Não precisa ser nenhum entendido para perceber a clara relação de descendência que há entre o hip hop e alguns gêneros mais antigos da música negra, como o funk e o soul. É preciso, porém, não parar por aí: há muito mais coisas entre James Brown e J Dilla do que imagina nossa vã filosofia.
Encontrar os elos perdidos que amarram as duas pontas da evolução é a nossa chance de entender como funciona a genética da música. Se Charles Darwin foi inspirado em sua tese pelas espécies de Galápagos, o motivo deste estudo chama-se D’Angelo, um artista capaz de nos fazer imaginar como seria Marvin Gaye se tivesse crescido nos anos 90.
A comparação com o grande cantor da Motown não é por acaso: Marvin e D’Angelo acumulam infinitas semelhanças em suas vidas. A começar pelo berço, já que os dois nasceram dentro da Igreja Protestante, ambos filhos de pastores. Durante a infância, tiveram uma criação rígida dentro da religião e encontraram refúgio na música gospel. Na adolescência, influenciados por estilos como o Doo-wop (Marvin), o Hip Hop e o Soul (neste caso, Marvin Gaye já fazia parte da influência), os dois participaram de bandas como backing vocals.
Já artistas, tanto Marvin quanto D’Angelo se caracterizam por serem multi-instrumentistas e por terem produzido grande parte de seus discos. Isso porque ainda não falamos do jeito de cantar: Se o primeiro enlouquecia sua audiência feminina ao derretê-las com Sexual Healing, entre gemidos e sussurros que estavam muito além do aceitável para sua época, D’Angelo acrescenta a isso uma dose de Prince e dialoga com as pulsões mais íntimas de suas fãs apaixonadas. O clipe de How Does It Feel deixa claro, entretanto, que os dois fazem parte de épocas diferentes.
O som de D’Angelo tem raiz, mas é urbano. É moderno. Embora não esteja desconectado de suas influências, seu RnB não é nenhum cover do passado.
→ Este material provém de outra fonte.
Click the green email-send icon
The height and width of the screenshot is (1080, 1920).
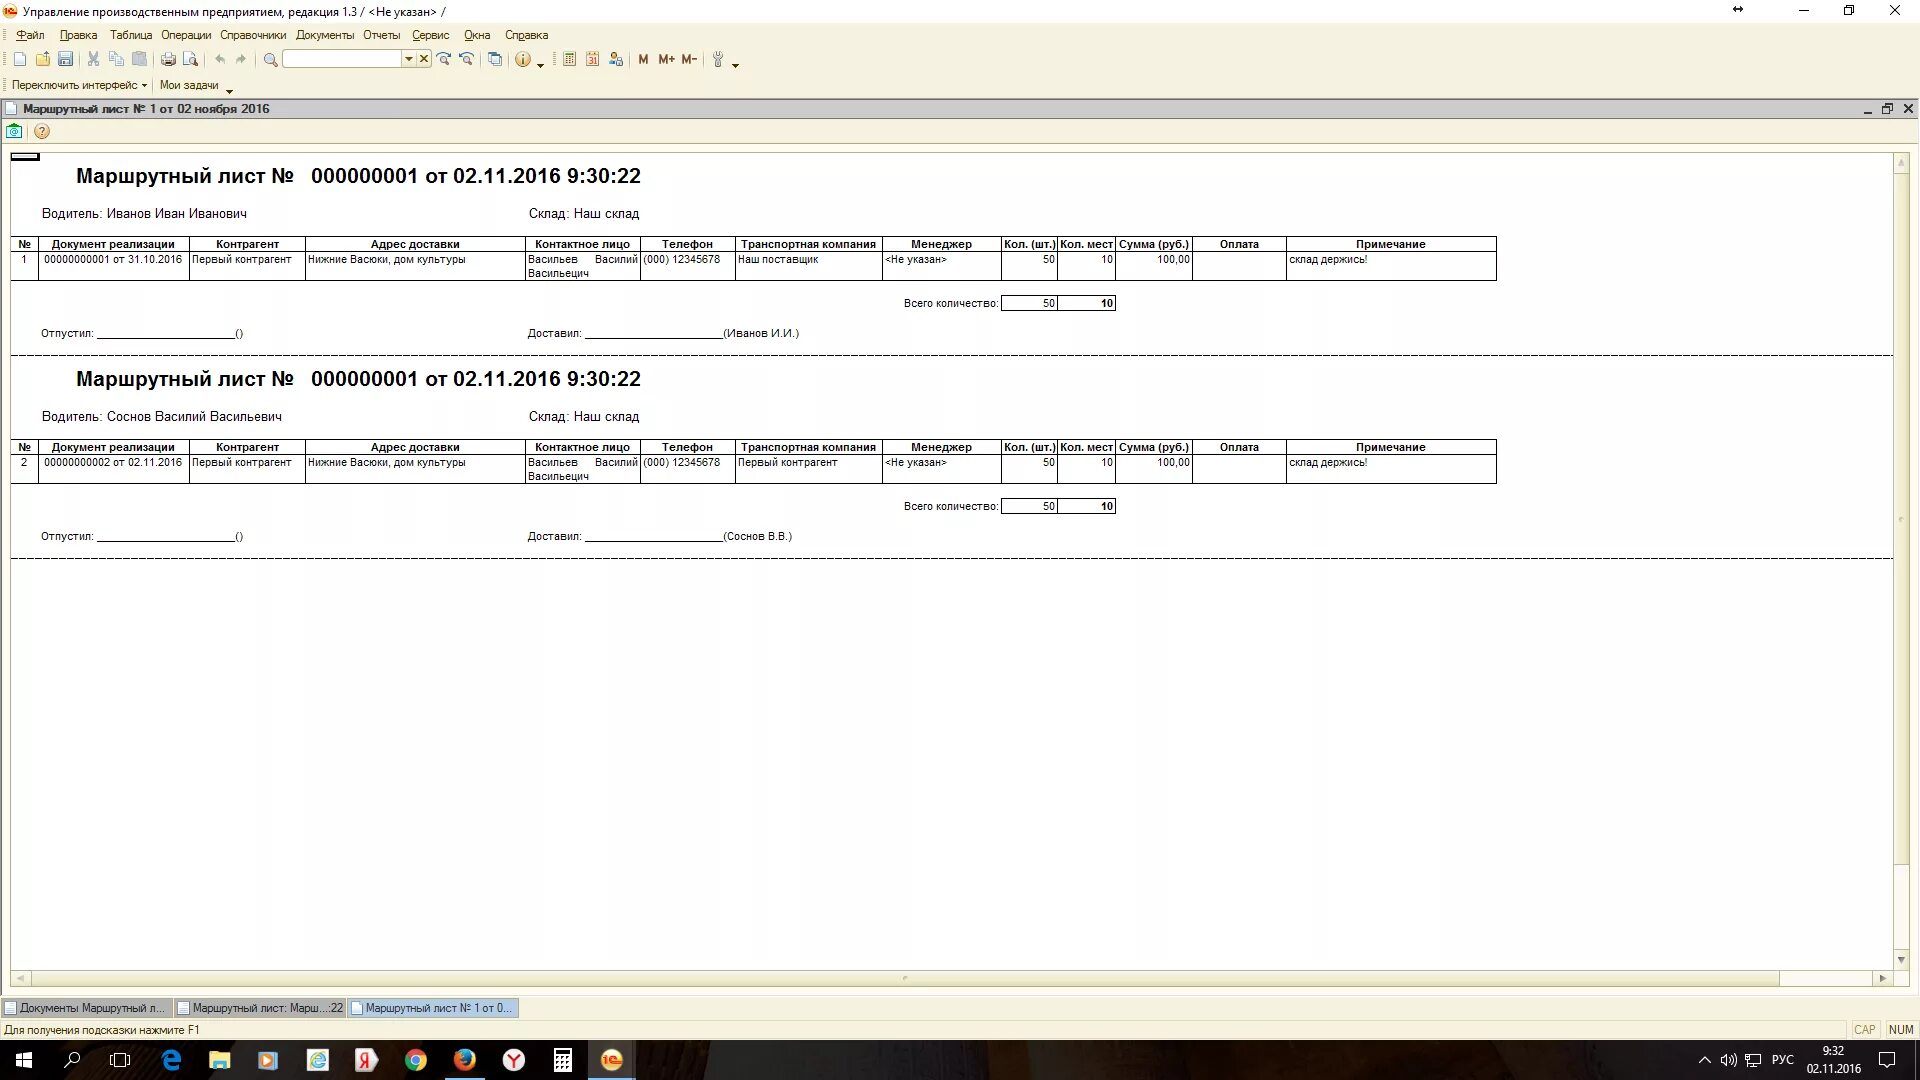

Ao mesmo tempo, pode-se encontrar nele a essência atemporal presente em seus heróis: a geração que cresceu ouvindo Wu Tang Clan irá se identificar; quem prefere Al Green também irá gostar. Afinal, será que nos dias de hoje, os grandes nomes da Motown não soariam assim também? Se às influências do gospel, do blues e do jazz acrescentássemos o rap? Se em vez dos problemas dos anos 60 e 70, sofressem e sorrissem como um jovem de algumas décadas seguintes? A Teoria da Evolução na música não é nada linear.
Para constatar se é ou não heresia colocar D’Angelo dividindo um parágrafo com Marvin Gaye, o leitor não terá que garimpar muito. Embora já sejam 18 anos de carreira, contados a partir do lançamento de seu clássico disco Brown Sugar, o cantor de Richmond só tem “apenas” mais um disco de estúdio lançado. Entre aspas porque estamos falando de dois dos discos mais importantes do Neo Soul. O primeiro por ser um dos pilares do estilo, o segundo, vindo após cinco anos de espera, Voodoo (2000), por ser a mistura quase perfeita do soul com o rap e a consagração de D’Angelo como artista.
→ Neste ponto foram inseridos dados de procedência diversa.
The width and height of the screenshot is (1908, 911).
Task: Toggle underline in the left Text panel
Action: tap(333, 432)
Treze anos sabáticos depois, em que o cantor tem atuado como produtor e dado as caras apenas em participações especiais nos discos de gente como Lauryn Hill, Common e Snoop Dog, ou virado notícia por problemas com a lei, parece que o tão aguardado terceiro disco vem aí. “Parece” porque a previsão inicial de lançamento era 2009, depois prorrogada para 2010, 2011, 2012, e agora 2013. Segundo Questlove, baterista do The Roots e um dos envolvidos no novo trabalho de D’Angelo, as gravações estão 99% concluídas. E acrescenta: “Vai demorar uns 10 anos para esse disco ser digerido. Do jeito que essa sociedade trabalha com música, capaz de julgar se algo é ou não um clássico na primeira audição, será possível fazê-lo em 30 segundos com esse álbum”.
No ano passado, D’Angelo voltou a fazer shows e apresentou ao público algumas de suas novas composições. Minha opinião é que seu novo disco será realmente o melhor dos três, a obra-prima da trilogia: há treze anos o cantor vem procurando sua musicalidade ideal, trabalhando meticulosamente em cada detalhe, condensando em poucas faixas toda a sua evolução como músico e produtor. Para quem não o conhecia, ainda há tempo de correr atrás de Brown Sugar e Voodoo e entender o otimismo deste que vos escreve. Chamado de James River na internet, o novo tento de D’Angelo nascerá um clássico e escreverá definitivamente o nome do cantor na história da música. Quem tiver ouvidos para ouvir, que ouça!